### Texto extraído
Opinión

La utopía de Mondrian

La marca nos ha metido una modernidad en serie y a precio de saldo, porque, al final, se ha dado cuenta de que la peña, aparte de belleza, también quiere una mesa donde sentarse a comer

Todo arte encierra en su interior un germen de utopía, que no es otra cosa que el sueño que le da sentido. La estética no es más que la materialización de esa vocinglería interior de pensamientos, de todo ese mugido de ideas que viene acomodando el creador/artista en sus distintas intimidades. Mondrian, que Manuel Borja-Villel nos ha traído al Reina Sofía, para que nos culturicemos todos un poco en abstracción, tuvo un hallazgo que no es otra cosa que la intuición de su tiempo, porque un artista, cuando esta palabra se escribe en negrita, también es un poco psicólogo de su época, alguien que es capaz de entrever las líneas del cambio, las vías por las que se cuelan las diversas transformaciones.

### Listado

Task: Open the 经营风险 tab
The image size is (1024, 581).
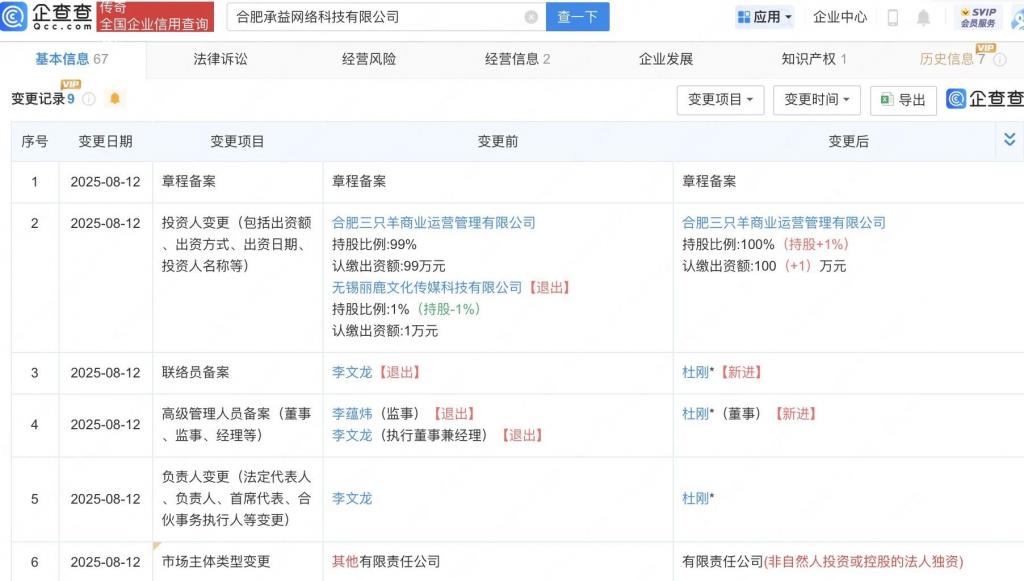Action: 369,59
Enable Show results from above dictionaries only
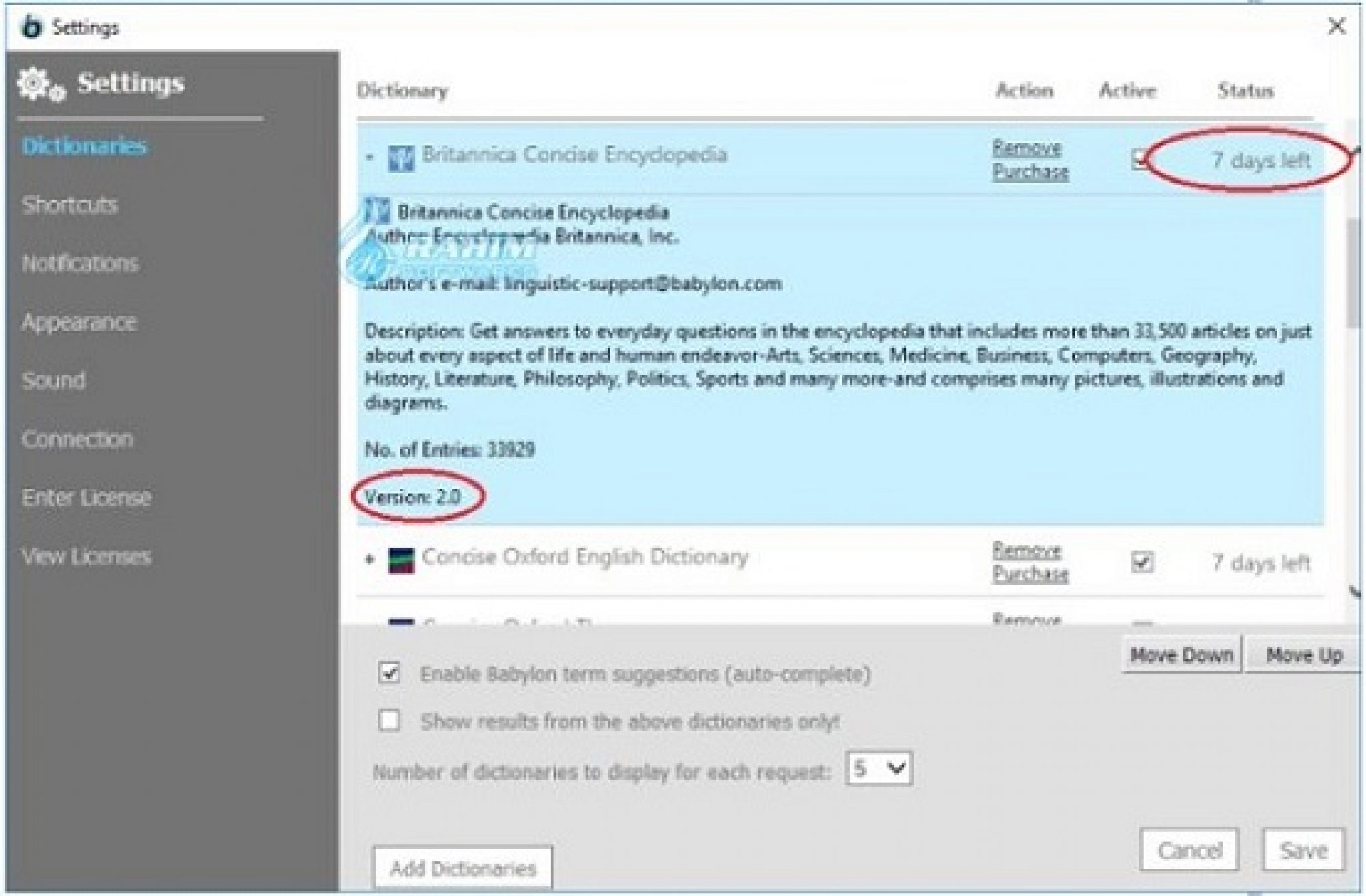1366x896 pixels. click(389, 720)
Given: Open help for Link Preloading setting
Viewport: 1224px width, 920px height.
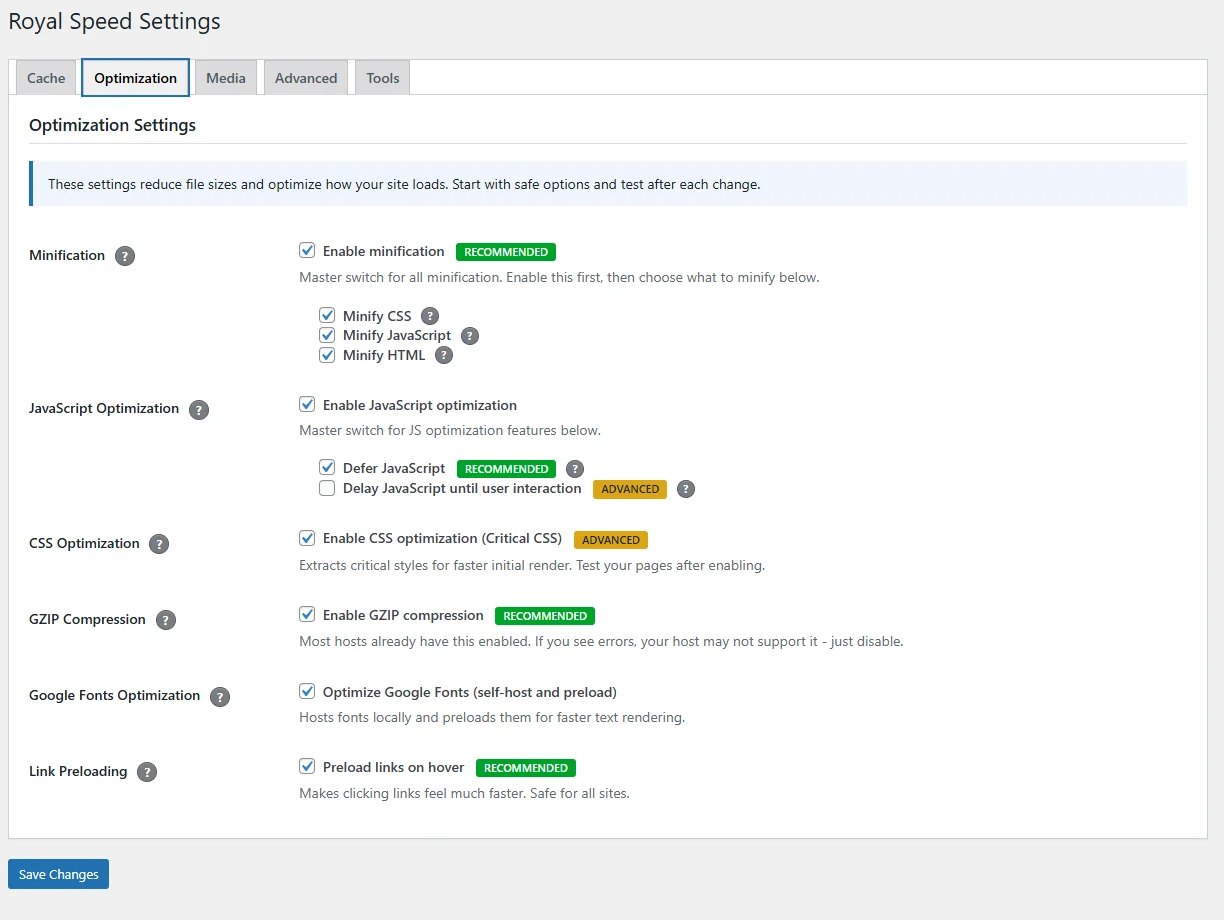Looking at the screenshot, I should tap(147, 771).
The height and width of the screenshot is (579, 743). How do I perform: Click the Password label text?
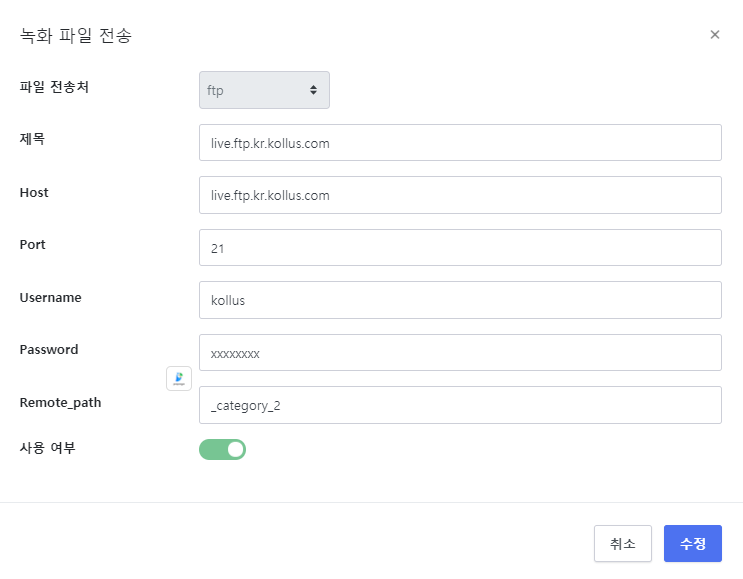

### Consigna A
En el artículo sobre Mondrian, ¿quién ha llevado la obra de Mondrian al Reina Sofía?
### Consigna B
Escribe una continuación del artículo sobre Mondrian a partir de su última frase.

### Respuesta A
Manuel Borja-Villel.

### Respuesta B
Mondrian aspiraba a descabalgar el arte los rígidos podios museísticos y aplebeyarlo en un mestizaje vivo que rompía las fronteras de la escultura, la arquitectura y la pintura. Tenía esa pretensión de cotidianizar lo artístico al supeditarlo a esa hermana menor que es el diseño, una forma de poner el arte en el orden de los días, aunque ese día a día quedara en la mansión coleccionista y el pisazo del multimillonario. Esta pretensión de los creadores de embellecer nuestras existencias, mayúsculas o minúsculas, es irrelevante, es loable y parece conducirse en dirección contraria a la que han tomado nuestros políticos, que más que proponernos soluciones nos las regatean con sus líricas ideológicas y tensiones barrocas.

La industrialización y la reproducción mecánica, que justo es de lo que renegaba William Morris, el profeta del movimiento Arts and Crafts, intentó poner en manos de la masa la vieja ambición intelectual de popularizar el arte. Pero lo que ha sucedido al final es que no ha venido Miguel Ángel a decorarnos los palacios del hogar, sino Ikea. La marca nos ha metido una modernidad en serie y a precio de saldo, porque, al final, se ha dado cuenta de que la peña, aparte de belleza, también quiere una mesa donde sentarse a comer.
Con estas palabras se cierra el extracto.